Innate secretory antibodies protect against natural Salmonella typhimurium infection.

The production of IgA is induced in an antigen-unspecific manner by commensal flora. These secretory antibodies (SAbs) may bind multiple antigens and are thought to eliminate commensal bacteria and self-antigens to avoid systemic recognition. In this study, we addressed the role of "innate" SAbs, i.e., those that are continuously produced in normal individuals, in protection against infection of the gastrointestinal tract. We used polymeric immunoglobulin receptor (pIgR-/-) knock-out mice, which are unable to bind and actively transport dimeric IgA and pentameric IgM to the mucosae, and examined the role of innate SAbs in protection against the invasive pathogen Salmonella typhimurium.
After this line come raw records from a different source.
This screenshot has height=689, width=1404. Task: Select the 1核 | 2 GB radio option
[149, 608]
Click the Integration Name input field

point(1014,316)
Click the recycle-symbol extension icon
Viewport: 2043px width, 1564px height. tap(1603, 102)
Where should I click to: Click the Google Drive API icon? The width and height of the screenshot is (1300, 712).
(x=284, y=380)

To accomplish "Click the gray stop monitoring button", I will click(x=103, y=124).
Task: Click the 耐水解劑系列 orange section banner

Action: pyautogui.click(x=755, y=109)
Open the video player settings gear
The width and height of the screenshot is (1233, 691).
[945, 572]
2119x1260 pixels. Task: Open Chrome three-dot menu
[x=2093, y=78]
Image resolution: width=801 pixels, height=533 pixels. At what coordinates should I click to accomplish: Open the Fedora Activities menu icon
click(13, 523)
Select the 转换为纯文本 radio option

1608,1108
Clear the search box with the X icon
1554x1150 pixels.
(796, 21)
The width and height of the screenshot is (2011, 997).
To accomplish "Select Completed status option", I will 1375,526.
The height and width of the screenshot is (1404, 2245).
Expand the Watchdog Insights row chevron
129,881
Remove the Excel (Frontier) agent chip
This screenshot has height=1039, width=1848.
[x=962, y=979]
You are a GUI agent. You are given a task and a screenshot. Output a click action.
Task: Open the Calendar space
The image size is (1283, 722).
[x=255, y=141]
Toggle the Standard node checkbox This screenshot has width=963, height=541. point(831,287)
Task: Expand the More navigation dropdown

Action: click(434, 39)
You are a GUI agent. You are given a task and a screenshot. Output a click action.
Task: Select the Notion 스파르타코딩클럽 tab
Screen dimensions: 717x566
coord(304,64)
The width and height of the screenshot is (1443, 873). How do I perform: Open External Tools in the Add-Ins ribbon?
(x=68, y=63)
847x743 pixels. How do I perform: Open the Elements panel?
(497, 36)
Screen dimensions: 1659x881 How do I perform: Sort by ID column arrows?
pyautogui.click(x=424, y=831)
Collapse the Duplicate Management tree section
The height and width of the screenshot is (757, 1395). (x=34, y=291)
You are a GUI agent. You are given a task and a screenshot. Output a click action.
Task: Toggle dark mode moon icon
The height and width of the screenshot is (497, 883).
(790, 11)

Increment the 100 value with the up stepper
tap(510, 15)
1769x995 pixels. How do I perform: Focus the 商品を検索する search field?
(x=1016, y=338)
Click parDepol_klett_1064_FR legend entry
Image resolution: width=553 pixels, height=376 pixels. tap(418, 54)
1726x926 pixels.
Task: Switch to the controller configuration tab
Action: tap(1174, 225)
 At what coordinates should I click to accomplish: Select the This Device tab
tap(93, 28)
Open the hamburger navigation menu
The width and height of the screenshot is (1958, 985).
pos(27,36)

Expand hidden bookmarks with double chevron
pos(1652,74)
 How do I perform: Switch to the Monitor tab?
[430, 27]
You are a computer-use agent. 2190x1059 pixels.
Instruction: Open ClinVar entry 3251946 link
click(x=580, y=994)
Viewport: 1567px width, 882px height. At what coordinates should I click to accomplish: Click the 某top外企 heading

In vitro experiments suggested that innate IgA in pIgR-/- serum bound S. typhimurium in a cross-reactive manner which inhibited epithelial cell invasion. Using a "natural" infection model, we demonstrated that pIgR-/- mice are profoundly sensitive to infection with S. typhimurium via the fecal-oral route and, moreover, shed more bacteria that readily infected other animals. These results imply an important evolutionary role for innate SAbs in protecting both the individual and the herd against infections, and suggest that the major role of SAbs may be to prevent the spread of microbial pathogens throughout the population, rather than protection of local mucosal surfaces.